The Thanksgiving holiday rolled around out of nowhere this year. Having traveled much of the month of November, by the time I returned it was already time to plan the feast and prepare the supplies. After visiting a rural self contained farming community while traveling, I came home with an even deeper gratitude for my local farming community.
This year Thanksgiving was about community. Part of what I love most about the local food movement, and what I’m most thankful for, is how it ties me closer into my community. But the local farm community is in dire need of support. The New York Times wrote that it's faced with unending obstacles.
[O]nly 22 percent of beginning farmers turn a profit their first year. The National Young Farmers’ Coalition found that 73 percent of young farmers must work away from the farm; Mr. Book, a father of four, works 40 hours a week at a farm store.
It’s the demand for cheap food that’s killing our small farmers, according to the article.
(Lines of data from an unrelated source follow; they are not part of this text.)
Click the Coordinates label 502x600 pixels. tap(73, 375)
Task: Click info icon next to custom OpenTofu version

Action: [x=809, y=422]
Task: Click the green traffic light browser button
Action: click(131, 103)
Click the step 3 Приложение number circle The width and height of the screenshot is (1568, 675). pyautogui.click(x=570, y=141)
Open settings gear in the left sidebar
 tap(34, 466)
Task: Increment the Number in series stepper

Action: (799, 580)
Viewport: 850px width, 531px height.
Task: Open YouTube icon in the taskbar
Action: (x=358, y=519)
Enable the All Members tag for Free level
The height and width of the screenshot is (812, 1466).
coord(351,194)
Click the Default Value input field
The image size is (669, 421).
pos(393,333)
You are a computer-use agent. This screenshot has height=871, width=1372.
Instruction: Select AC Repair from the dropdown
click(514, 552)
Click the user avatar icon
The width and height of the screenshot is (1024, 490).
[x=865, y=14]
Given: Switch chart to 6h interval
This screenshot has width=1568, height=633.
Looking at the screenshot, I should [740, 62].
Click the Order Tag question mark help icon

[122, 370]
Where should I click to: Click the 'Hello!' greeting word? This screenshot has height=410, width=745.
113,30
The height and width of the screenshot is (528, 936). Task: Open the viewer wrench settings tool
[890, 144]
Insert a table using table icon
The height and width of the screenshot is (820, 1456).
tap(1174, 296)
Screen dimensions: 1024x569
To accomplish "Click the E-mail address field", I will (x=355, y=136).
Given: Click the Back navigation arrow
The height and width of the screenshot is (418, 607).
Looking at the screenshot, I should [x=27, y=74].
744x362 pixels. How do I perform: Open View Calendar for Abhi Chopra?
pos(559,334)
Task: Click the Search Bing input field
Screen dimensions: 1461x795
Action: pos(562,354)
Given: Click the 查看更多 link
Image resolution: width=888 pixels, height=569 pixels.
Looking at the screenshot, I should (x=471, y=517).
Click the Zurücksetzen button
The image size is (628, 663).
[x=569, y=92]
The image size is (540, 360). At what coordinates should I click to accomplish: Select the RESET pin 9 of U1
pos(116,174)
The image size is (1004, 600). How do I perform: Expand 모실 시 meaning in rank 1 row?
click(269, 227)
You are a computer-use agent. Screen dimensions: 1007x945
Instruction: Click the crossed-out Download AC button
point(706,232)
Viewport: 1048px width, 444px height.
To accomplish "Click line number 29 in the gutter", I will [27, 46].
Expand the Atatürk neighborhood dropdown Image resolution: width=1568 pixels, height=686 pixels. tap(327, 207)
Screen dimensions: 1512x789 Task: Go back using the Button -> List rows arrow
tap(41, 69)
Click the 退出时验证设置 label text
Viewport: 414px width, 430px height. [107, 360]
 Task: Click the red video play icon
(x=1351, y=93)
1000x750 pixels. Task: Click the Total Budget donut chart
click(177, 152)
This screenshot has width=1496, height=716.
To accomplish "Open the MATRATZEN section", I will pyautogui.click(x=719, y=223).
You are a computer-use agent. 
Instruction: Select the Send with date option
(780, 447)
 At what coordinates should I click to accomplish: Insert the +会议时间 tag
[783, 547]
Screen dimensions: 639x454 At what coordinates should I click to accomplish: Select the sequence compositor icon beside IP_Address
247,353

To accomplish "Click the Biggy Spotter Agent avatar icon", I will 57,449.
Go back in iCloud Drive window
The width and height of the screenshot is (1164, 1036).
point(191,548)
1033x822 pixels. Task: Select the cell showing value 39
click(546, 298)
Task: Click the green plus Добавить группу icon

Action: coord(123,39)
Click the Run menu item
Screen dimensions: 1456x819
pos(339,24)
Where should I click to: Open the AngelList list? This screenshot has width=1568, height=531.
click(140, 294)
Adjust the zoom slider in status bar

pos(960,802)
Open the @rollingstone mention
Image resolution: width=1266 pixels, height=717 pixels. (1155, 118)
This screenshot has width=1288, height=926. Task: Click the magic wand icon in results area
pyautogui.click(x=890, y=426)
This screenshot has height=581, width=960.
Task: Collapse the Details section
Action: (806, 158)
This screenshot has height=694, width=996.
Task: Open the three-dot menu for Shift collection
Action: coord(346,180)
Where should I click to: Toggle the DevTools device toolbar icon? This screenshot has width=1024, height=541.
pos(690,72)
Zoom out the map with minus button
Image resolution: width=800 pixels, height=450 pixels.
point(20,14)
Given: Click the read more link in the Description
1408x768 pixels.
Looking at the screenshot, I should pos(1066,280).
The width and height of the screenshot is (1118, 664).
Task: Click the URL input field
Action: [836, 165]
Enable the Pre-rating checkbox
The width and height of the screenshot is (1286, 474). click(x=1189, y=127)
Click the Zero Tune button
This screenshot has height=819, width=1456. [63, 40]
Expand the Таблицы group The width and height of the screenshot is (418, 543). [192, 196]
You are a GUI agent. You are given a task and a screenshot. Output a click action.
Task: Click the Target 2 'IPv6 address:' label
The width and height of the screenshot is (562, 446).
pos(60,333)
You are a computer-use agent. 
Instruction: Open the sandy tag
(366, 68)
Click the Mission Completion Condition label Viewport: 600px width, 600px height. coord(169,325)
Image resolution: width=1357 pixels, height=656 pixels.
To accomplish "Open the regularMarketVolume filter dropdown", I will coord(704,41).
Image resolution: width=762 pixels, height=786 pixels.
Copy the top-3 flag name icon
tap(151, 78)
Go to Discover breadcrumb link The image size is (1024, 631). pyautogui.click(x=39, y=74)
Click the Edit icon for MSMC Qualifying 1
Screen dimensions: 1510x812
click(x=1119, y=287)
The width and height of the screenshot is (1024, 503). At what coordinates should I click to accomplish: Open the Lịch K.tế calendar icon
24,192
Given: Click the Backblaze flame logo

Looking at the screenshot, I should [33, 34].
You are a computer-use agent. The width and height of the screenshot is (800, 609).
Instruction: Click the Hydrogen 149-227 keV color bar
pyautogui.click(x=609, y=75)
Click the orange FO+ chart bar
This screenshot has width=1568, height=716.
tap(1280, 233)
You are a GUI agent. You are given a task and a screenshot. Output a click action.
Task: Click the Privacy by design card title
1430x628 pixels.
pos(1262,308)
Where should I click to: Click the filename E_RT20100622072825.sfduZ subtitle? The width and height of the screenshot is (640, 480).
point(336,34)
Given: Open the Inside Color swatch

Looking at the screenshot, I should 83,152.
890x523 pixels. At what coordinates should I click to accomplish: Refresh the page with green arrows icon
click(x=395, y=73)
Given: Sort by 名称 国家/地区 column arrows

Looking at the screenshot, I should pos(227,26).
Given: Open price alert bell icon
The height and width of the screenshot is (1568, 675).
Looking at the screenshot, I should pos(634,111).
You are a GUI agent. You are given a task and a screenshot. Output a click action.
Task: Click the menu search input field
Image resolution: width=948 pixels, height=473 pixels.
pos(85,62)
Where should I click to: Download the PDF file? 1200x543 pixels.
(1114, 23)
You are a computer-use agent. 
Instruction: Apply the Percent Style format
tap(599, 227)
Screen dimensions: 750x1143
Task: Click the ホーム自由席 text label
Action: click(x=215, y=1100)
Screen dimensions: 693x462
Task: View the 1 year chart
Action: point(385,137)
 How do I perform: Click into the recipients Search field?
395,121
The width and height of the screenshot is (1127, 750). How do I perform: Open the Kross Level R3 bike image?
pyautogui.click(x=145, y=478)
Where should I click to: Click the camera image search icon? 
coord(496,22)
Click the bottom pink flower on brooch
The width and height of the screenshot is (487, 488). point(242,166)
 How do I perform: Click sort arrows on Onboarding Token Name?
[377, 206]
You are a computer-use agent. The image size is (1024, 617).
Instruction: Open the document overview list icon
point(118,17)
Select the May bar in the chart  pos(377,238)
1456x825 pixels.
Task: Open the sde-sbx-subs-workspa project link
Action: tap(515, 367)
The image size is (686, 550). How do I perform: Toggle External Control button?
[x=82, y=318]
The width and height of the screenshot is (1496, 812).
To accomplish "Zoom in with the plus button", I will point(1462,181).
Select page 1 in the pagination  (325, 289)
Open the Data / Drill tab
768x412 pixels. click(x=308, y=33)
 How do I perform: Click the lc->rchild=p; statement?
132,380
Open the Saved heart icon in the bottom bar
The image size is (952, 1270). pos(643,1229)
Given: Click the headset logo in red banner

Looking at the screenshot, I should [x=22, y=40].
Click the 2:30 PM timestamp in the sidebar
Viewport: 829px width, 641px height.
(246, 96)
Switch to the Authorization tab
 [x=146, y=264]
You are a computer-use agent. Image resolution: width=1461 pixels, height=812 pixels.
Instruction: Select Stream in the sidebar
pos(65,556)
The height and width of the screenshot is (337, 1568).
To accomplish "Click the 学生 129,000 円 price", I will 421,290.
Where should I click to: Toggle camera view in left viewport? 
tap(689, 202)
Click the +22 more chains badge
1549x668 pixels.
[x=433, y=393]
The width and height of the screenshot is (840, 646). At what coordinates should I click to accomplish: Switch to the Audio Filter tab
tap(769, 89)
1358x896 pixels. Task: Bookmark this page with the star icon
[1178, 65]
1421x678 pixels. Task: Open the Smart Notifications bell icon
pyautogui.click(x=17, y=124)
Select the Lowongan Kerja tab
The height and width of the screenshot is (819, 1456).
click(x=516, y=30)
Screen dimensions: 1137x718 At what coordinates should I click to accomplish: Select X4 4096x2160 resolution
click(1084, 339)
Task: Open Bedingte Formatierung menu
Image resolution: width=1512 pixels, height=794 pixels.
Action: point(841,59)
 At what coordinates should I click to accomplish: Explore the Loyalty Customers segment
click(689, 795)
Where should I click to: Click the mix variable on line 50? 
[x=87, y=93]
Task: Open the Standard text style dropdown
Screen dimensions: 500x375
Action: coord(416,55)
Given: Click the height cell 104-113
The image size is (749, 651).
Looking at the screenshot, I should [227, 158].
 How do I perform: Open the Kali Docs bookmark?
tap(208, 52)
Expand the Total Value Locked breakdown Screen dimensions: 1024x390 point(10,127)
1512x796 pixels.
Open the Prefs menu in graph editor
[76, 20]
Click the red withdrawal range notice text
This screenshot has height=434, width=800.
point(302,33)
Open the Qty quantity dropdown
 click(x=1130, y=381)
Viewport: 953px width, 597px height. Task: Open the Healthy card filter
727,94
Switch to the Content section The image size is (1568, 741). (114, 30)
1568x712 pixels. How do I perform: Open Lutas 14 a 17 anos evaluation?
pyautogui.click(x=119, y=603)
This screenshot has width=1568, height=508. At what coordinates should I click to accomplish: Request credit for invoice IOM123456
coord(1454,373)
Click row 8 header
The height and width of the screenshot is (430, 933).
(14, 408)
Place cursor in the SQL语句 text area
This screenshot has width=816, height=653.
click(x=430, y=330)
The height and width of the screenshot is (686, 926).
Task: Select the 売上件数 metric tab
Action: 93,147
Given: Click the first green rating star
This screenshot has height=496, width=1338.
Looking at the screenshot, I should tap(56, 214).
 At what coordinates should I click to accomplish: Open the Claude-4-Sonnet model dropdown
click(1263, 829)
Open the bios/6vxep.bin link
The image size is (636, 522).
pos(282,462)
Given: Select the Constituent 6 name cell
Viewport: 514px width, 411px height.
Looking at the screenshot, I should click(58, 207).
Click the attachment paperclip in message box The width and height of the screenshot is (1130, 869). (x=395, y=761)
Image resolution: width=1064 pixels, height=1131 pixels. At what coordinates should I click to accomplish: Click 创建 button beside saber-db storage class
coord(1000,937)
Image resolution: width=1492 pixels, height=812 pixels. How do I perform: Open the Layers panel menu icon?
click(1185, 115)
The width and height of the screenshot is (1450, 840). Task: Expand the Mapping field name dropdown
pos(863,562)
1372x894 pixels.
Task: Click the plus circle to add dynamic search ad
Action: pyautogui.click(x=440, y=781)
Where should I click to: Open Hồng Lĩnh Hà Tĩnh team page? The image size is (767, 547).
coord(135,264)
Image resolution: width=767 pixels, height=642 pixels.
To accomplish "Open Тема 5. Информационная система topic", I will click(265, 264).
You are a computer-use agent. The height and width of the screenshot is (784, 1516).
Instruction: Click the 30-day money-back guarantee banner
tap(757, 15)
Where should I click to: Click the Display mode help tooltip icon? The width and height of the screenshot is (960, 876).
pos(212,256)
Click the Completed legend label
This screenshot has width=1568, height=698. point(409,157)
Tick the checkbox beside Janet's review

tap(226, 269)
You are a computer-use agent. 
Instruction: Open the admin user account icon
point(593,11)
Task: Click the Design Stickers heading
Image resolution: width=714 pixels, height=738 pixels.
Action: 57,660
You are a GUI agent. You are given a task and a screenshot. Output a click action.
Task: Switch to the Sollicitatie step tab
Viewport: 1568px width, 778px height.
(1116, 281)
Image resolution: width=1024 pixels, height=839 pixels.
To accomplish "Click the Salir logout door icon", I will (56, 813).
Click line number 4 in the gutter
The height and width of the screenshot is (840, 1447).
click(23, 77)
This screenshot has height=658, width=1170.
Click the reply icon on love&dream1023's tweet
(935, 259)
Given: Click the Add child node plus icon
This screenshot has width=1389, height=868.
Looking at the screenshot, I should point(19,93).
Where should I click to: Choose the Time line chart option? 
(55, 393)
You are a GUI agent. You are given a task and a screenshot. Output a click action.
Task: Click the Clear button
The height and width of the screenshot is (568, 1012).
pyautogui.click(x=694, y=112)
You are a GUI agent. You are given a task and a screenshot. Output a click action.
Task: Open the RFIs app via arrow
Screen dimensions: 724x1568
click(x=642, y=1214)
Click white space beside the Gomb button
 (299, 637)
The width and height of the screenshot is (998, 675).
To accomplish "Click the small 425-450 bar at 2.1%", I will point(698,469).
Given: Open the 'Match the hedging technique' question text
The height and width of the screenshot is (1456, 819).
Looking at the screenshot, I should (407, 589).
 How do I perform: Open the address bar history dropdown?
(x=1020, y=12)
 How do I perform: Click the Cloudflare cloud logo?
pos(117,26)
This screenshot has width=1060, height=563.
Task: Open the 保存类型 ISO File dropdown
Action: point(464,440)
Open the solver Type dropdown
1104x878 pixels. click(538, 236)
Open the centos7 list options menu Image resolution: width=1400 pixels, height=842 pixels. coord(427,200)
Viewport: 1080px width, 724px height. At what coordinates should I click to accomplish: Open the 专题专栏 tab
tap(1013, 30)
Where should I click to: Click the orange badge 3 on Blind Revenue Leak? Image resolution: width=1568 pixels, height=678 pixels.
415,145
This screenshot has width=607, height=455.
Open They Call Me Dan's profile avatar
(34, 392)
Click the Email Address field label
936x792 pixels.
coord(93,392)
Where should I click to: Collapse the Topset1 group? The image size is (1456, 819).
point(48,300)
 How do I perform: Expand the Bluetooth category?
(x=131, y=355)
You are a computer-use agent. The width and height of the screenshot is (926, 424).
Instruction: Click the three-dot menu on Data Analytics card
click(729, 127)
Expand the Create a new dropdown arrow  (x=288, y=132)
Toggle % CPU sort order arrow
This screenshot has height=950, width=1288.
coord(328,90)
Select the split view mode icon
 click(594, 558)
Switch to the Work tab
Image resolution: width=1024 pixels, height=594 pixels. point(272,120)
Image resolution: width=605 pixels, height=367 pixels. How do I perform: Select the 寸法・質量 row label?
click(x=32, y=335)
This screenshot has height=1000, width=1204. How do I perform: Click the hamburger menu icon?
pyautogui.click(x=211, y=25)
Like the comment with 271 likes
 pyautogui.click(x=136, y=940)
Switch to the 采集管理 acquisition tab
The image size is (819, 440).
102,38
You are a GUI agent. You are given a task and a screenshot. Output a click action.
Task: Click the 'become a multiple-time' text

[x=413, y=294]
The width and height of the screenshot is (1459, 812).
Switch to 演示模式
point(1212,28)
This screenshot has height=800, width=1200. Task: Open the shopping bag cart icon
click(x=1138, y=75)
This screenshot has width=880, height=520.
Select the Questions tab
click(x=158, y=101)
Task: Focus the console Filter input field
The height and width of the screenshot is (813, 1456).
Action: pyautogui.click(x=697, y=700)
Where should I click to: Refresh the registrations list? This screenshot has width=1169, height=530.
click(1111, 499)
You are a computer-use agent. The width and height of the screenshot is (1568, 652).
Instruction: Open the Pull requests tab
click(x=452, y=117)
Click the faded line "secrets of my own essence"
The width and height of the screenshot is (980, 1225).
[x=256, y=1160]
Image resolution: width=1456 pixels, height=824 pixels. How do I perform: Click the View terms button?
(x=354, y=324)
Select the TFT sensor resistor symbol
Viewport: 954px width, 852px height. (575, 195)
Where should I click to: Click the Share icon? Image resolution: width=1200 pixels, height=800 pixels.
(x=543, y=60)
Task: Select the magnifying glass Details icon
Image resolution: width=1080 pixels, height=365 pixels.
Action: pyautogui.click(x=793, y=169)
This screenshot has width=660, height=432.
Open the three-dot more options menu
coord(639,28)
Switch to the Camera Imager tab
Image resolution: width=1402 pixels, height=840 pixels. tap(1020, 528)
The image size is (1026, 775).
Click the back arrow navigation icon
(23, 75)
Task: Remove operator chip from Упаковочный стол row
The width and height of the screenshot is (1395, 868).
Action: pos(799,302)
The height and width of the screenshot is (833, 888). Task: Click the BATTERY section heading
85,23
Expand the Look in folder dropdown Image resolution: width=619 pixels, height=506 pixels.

And the idea that we should be able to have what we want when we want it. And this is especially true around the holiday season.
Not only is it making it difficult for family farms to compete with large scale factory farms, it’s making it difficult for young farmers to get into the game because the cost of land has sky rocketed. “From 2000 to 2010, the price of farmland doubled nationwide, to $2,140 per acre from $1,090.“
We have to change our relationship with food in order to support our farming communities. It's not about what you can't have, but all the delicious seasonal foods that you can have.
In Animal, Vegetable Miracle by Barbara Kingsolver, each family member was allowed to have one food item that you couldn’t find locally so I decided this seemed a good set of rules for our Thanksgiving feast. Mine was coffee and my husband’s was olive oil--both items that are difficult for me to part with by any stretch, especially when hosting a Thanksgiving extravaganza. My niece chose chocolate and my mother curry spice.
Our choices were all meant to show that your buying power does make a difference. The more we champion the cause of the small farmer, the more small farms we will have to support.